Certainly, application of laser has shown great promise in root canal treatment and its main usage is to eliminate the microorganisms and remove the remnants of SL on the instrumented root canal walls. Among the different types of lasers, Er: YAG showed the ability to remove the SL [10, 11]. Its wavelength (2940 µm) is absorbed by water and hydroxyapatite. This laser acts through photoablation, so that the water contained in dental hard tissues, evaporates instantaneously and thereby ablates the surrounding tissues with minimal thermal side effects [31]. In current laser system, it is possible to adjust air and water percentage, as two important factors in prevention of temperature damage to attachment apparatus particularly in clinical situations; although our study was done in vitro, we adjusted the percentage of water and air at 80% and 70%, respectively. The present study demonstrated that Er: YAG laser can remove the SL but not as effective as EDTA. Similar results were obtained in the study by Ramalho et al. [11]. They demonstrated that the optical fiber did not reach all the surfaces of the root canal walls; as a result areas that had a contact with the fiber had no SL. Takeda et al. [10, 32] also found that Er: YAG laser can be used to vaporize tissues in the canal and remove the SL. George et al. [32] concluded that using radially emitting probes with Er: YAG and erbium, chromium: yttrium-scandium-gallium-garnet (Er, Cr: YSGG) lasers, increased the action of EDTA in removing the thick, artificially created SL. So laser can improve the action of EDTA. Furthermore, several investigators have reported that the effectiveness of laser depends on many factors including the tip to target distance, the power level, the absorption of light in the tissue and the duration of exposure [33-35]. The main purpose for removal of the SL is to eliminate the microorganisms from the root canal and also to disinfect the open dentinal tubules [36]. So, if laser treatment can reduce the number of microorganisms and their by-products and partly open the dentinal tubules, it may yield the identical results of SL removal by other substances like EDTA. Further studies are recommended to evaluate newer generation of radial firing tips that allow lateral emission of the radiation.

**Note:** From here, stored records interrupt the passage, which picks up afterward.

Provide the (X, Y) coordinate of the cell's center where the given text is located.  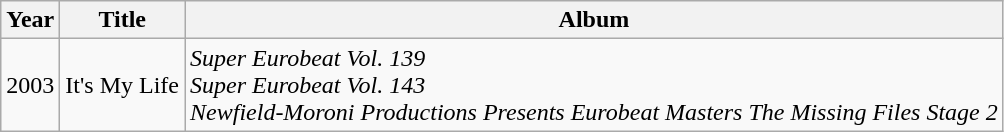
Year (30, 20)
Title (122, 20)
2003 (30, 85)
It's My Life (122, 85)
Super Eurobeat Vol. 139 Super Eurobeat Vol. 143 Newfield-Moroni Productions Presents Eurobeat Masters The Missing Files Stage 2 (594, 85)
Album (594, 20)
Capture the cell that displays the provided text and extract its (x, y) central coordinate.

The most commonly used irrigation solution in endodontics is NaOCl with well established antibacterial properties and dissolving ability of organic components of tissues [9]; but this solution cannot completely remove the whole SL. Among other chelating substances used in endodontics, 17% EDTA has been superior in removing the inorganic component of the SL [5, 9, 10, 16], which is in agreement with our findings. Nygaard-Østby was the first investigator who used EDTA to clean the canals [1]. Hasheminia et al. [36] also concluded that 1 min application of 17% EDTA was more effective than Er: YAG laser in SL removal.

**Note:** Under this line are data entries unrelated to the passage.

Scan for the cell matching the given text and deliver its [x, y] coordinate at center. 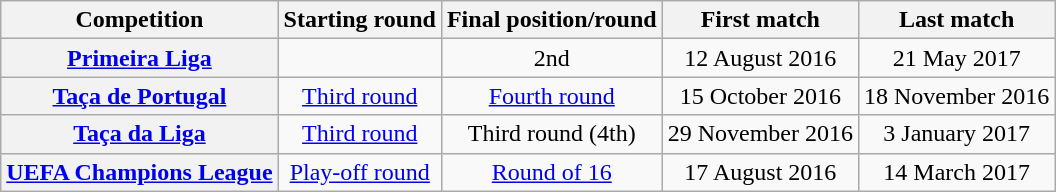
Round of 16 [552, 172]
3 January 2017 [956, 134]
18 November 2016 [956, 96]
14 March 2017 [956, 172]
2nd [552, 58]
Competition [140, 20]
Fourth round [552, 96]
21 May 2017 [956, 58]
UEFA Champions League [140, 172]
Third round (4th) [552, 134]
12 August 2016 [760, 58]
17 August 2016 [760, 172]
Taça de Portugal [140, 96]
Taça da Liga [140, 134]
Last match [956, 20]
Final position/round [552, 20]
29 November 2016 [760, 134]
Play-off round [360, 172]
Starting round [360, 20]
15 October 2016 [760, 96]
Primeira Liga [140, 58]
First match [760, 20]
Output the [x, y] coordinate of the center of the cell containing the given text.  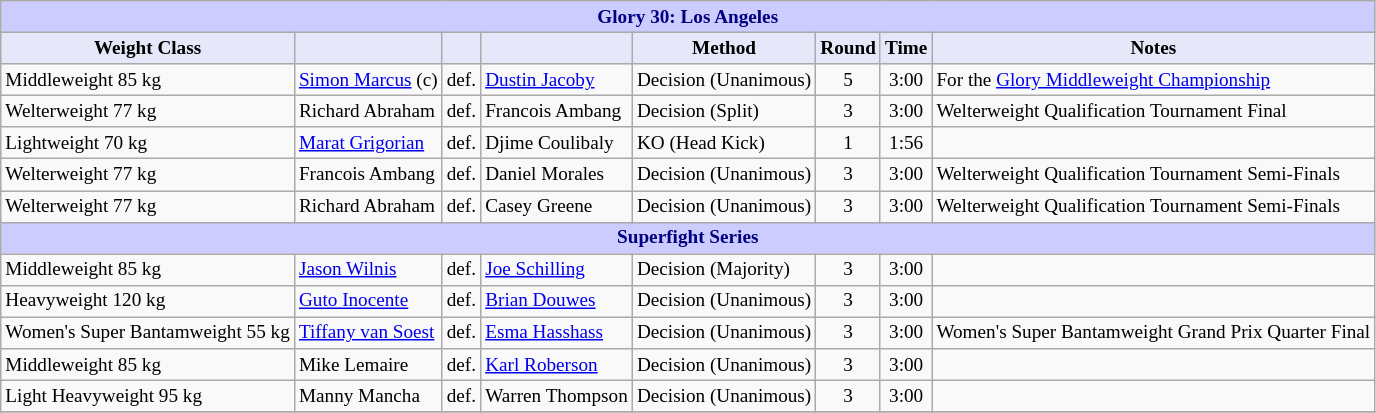
1:56 [906, 143]
Tiffany van Soest [368, 333]
Esma Hasshass [557, 333]
Time [906, 48]
Women's Super Bantamweight Grand Prix Quarter Final [1154, 333]
Warren Thompson [557, 396]
Superfight Series [688, 238]
Decision (Majority) [724, 270]
Welterweight Qualification Tournament Final [1154, 111]
Karl Roberson [557, 365]
Djime Coulibaly [557, 143]
For the Glory Middleweight Championship [1154, 80]
Joe Schilling [557, 270]
Notes [1154, 48]
Heavyweight 120 kg [148, 301]
Daniel Morales [557, 175]
Dustin Jacoby [557, 80]
Casey Greene [557, 206]
Weight Class [148, 48]
Jason Wilnis [368, 270]
5 [848, 80]
1 [848, 143]
Mike Lemaire [368, 365]
Women's Super Bantamweight 55 kg [148, 333]
KO (Head Kick) [724, 143]
Simon Marcus (c) [368, 80]
Method [724, 48]
Guto Inocente [368, 301]
Light Heavyweight 95 kg [148, 396]
Manny Mancha [368, 396]
Decision (Split) [724, 111]
Brian Douwes [557, 301]
Marat Grigorian [368, 143]
Lightweight 70 kg [148, 143]
Glory 30: Los Angeles [688, 17]
Round [848, 48]
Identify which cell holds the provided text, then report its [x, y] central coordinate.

In this study, the smallest amount of SL removal was observed in 18% etidronate group. This finding confirms that etidronate is a weak chelating agents that had less effect than other commonly used chelators such as EDTA, which is in agreement with previous studies [16, 37, 38]. In our study, we applied etidronate for 5 min, because De-Deus et al. [16] showed that this solution needs 300 sec to completely remove the SL. However, the use of this weak chelating agent for longer time periods may potentiate its effect, but this needs more research.

Current preparation methods of using rotary files and irrigation solutions still fall short in successfully removing the SL from the root canal walls. This was confirmed by the results seen in the control group (group 4) where the distilled water was employed as a final irrigation. Although Er: YAG laser has been proven as an effective disinfecting method for the root canal system, the authors recommend using EDTA solution to achieve the optimum results.

Conclusion

Within the limitations of this in vitro study, EDTA showed significantly greater efficacy in removing smear layer followed by Er: YAG laser and finally etidronate.